Should the entries contain pictures, leave them out and return exactly the lines from the first through the line holding "You are a GUI".

┌──

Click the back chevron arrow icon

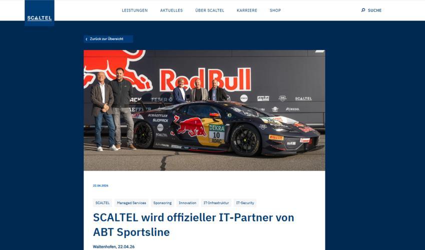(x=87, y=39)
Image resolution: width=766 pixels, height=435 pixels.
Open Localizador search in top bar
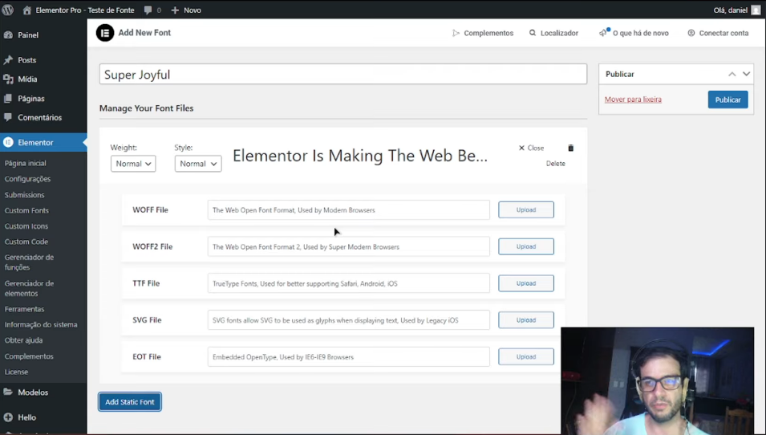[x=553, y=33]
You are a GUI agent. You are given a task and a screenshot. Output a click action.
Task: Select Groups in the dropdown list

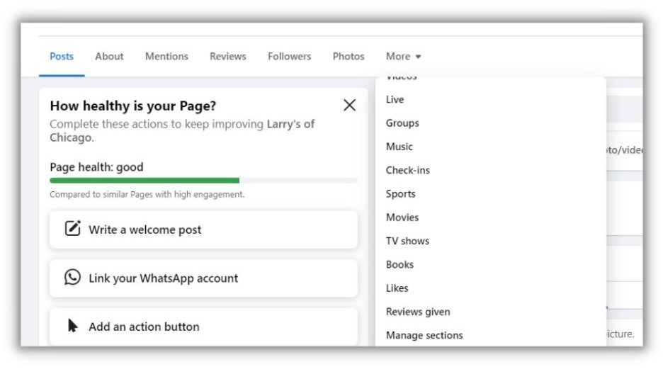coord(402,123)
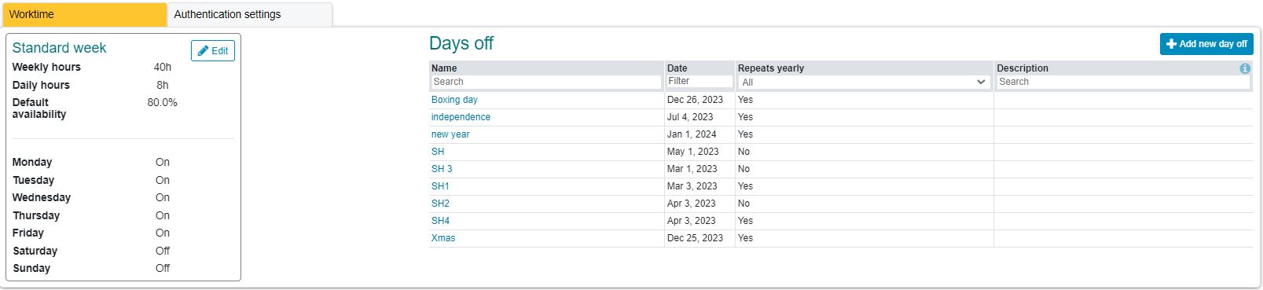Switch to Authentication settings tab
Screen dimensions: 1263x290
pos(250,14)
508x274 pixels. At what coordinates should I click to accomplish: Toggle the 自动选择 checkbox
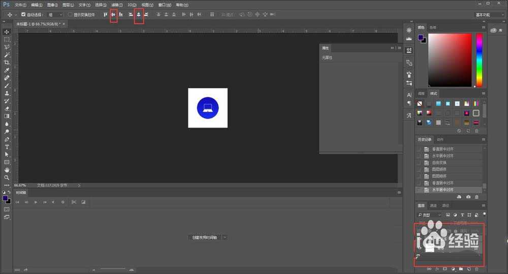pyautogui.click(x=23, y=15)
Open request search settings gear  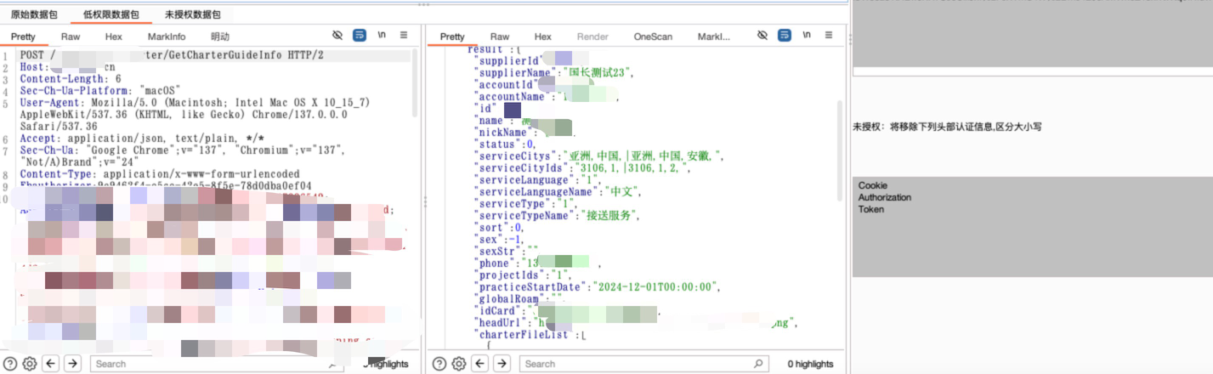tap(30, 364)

└──

> _Finished task_:
Click the back chevron arrow icon

(x=87, y=39)
Image resolution: width=766 pixels, height=435 pixels.
Open Localizador search in top bar
[x=553, y=33]
You are a GUI agent. You are given a task and a screenshot. Output a click action.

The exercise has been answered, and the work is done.